# ENUNCIADO 1
Indique se cada afirmação, de acordo com o trecho sobre o arrendamento de terras na Serra Leoa, é verdadeira ou não: (a) os contratos de arrendamento têm duração de 49 anos; (b) a Quifel já possui uma planta de biodiesel em Portugal; (c) as pessoas potencialmente afetadas foram consultadas sobre os acordos. Responda com sim ou não e cite as palavras do trecho que decidem cada caso.
# ENUNCIADO 2
Responda, com base no trecho sobre o arrendamento de terras na Serra Leoa, às perguntas abaixo, marcando as respostas da mesma forma:
(a) Qual é o valor inicial do arrendamento por hectare?
(b) Em que comunidade os pequenos produtores organizaram um protesto?
(c) Quem costuma ser contratado como "coordenadores" para negociar os arrendamentos?
# ENUNCIADO 3
Dê continuidade ao trecho sobre o arrendamento de terras na Serra Leoa a partir do ponto em que ele termina.

# TRECHO DO DOCUMENTO
O grande valor ambiental, social e econômico do sistema de pousio florestal está sendo desmontado por políticas que permitem que grandes empresas estrangeiras saiam em disparada para a Serra Leoa a fim de tentar obter lucros a mais. O relatório do Instituto Oakland revela que a Quifel Agribusiness (SL) Ltd. (subsidiária da Quifel Natural Resources de Portugal) adquiriu 126.000 hás de terras de terras agrícolas de planície ou de florestas em pousio principalmente no Distrito de Port Loko, localizado na região leste do país. O foco da empresa é a energia renovável e a agroindústria, e já tem uma planta de biodiesel no Brasil.
Três contratos de arrendamento foram assinados nos subdistritos de Masimera, Koya e Loko Massama, todos por um período de 49 anos com a possibilidade de ser renovados por 20 anos mais, a US$5 por hectare, aumentando a cada ano até os US$8 por hectare. De acordo com o relatório do Instituto Oakland, os três subdistritos onde estão localizadas as terras arrendadas pela Quifel estão habitadas por pequenos produtores que cultivam arroz em arrozais de planície chamados bolilands, bem como dendezeiro para uso local, mandioca, batata doce, abacaxi, taro, feijão, milho, diversas hortaliças, mango, banana, plátano, papaia, coco, laranja, limão e grapefruit. Eles produzem para seu próprio consumo e vendem o excedente. Quando os pequenos produtores da comunidade de Petifu na subdistrito de Loko Massama viram suas terras em pousio sendo derrubadas para clarear a parcela da Quifel, eles organizaram um protesto manifestando que tinham sido enganados ao deixarem suas terras férteis. .
É comum que “agentes” locais sejam contratados como “coordenadores” para negociar os arrendamentos. As comunidades locais, os chefes e os proprietários são levados a acreditar que com esses acordos irão obter só benefícios. Os acordos carecem de transparência, as pessoas potencialmente afetadas não foram consultadas, e os riscos possíveis tais a como perda de terras agrícolas ou os impactos ambientais negativos nem sequer são considerados; também não é realizada nenhuma análise dos efeitos sobre a sociedade e a saúde.

# CONJUNTO DE ENTRADAS
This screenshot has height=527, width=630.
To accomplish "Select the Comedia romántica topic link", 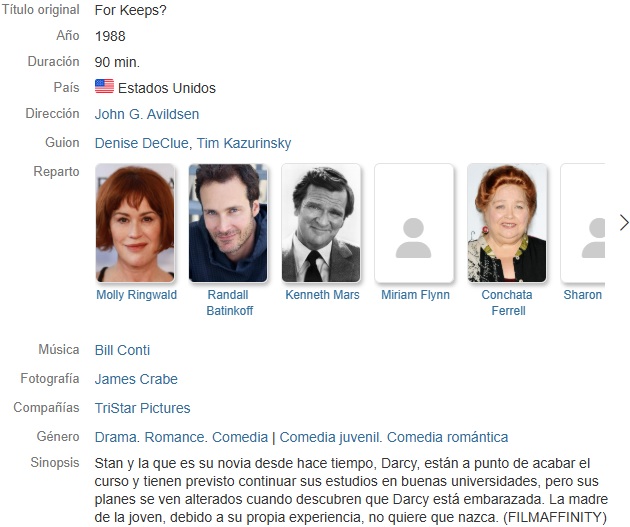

...

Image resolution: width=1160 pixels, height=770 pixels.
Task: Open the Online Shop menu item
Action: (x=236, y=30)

# RESPOSTA 1
(a) Sim: "todos por um período de 49 anos com a possibilidade de ser renovados por 20 anos mais".
(b) Não: "já tem uma planta de biodiesel no Brasil".
(c) Não: "as pessoas potencialmente afetadas não foram consultadas".

# RESPOSTA 2
(a) US$5 por hectare.
(b) Em Petifu, no subdistrito de Loko Massama.
(c) "Agentes" locais.

# RESPOSTA 3
As promessas de emprego e outras supostas oportunidades de “desenvolvimento” da Quifel foram as principais razões pelas quais os proprietários de terras e os chefes aceitaram arrendar suas terras. Contudo, não se sabe de nenhum relatório ou documento que indique quantos empregos serão gerados ou se esses empregos poderão compensar a perda de renda e a diminuição de alimentos. Até agora, as oportunidades de emprego têm sido extremamente limitadas.
Outra empresa agroindustrial que investe em Sierra Leone e que foi estudada pelo Instituto Oakland é a empresa Sierra Leone Agriculture (CAPARO Renewable Agriculture Developments Ltd.) – dedicada à produção de dendezeiro para agrocombustíveis, óleo comestível e sabão. A empresa arrendou de 43.000 a 46.000 hás para um projeto de plantações de dendezeiros.
Conforme dados obtidos do relatório e fornecidos pela empresa, o o arrendamento em Serra Leoa é por 45 anos com a possibilidade de ser renovado a cada 21 anos, e abrange 43.000 hás, para estabelecer plantações de dendezeiros nos arrendamentos destinados à produção de óleo de dendê para o mercado local. O projeto irá envolver refinarias e plantas de processamento, o que supostamente irá gerar de 3.000 a 5.000 empregos. Contudo, alerta o Instituto Oakland que nada disso foi feito público no país.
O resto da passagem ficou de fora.